Can you quote each of the following records word for word?
::::
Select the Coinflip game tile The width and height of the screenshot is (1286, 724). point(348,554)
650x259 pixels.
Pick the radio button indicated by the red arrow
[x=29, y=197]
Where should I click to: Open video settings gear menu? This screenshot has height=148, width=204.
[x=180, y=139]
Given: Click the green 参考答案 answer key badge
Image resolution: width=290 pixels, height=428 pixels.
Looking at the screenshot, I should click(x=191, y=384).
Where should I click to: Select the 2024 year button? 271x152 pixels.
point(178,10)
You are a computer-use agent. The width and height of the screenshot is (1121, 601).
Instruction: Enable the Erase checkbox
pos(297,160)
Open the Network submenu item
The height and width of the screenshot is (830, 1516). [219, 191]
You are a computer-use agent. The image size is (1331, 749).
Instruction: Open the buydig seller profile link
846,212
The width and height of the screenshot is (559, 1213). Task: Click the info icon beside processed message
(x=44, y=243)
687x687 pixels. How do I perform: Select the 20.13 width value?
::::
**Solution for this problem:**
Select the Coinflip game tile The width and height of the screenshot is (1286, 724). point(348,554)
650x259 pixels.
Pick the radio button indicated by the red arrow
[x=29, y=197]
Where should I click to: Open video settings gear menu? This screenshot has height=148, width=204.
[x=180, y=139]
Given: Click the green 参考答案 answer key badge
Image resolution: width=290 pixels, height=428 pixels.
Looking at the screenshot, I should click(x=191, y=384).
Where should I click to: Select the 2024 year button? 271x152 pixels.
point(178,10)
You are a computer-use agent. The width and height of the screenshot is (1121, 601).
Instruction: Enable the Erase checkbox
pos(297,160)
Open the Network submenu item
The height and width of the screenshot is (830, 1516). [219, 191]
You are a computer-use agent. The image size is (1331, 749).
Instruction: Open the buydig seller profile link
846,212
The width and height of the screenshot is (559, 1213). Task: Click the info icon beside processed message
(x=44, y=243)
687x687 pixels. How do I perform: Select the 20.13 width value?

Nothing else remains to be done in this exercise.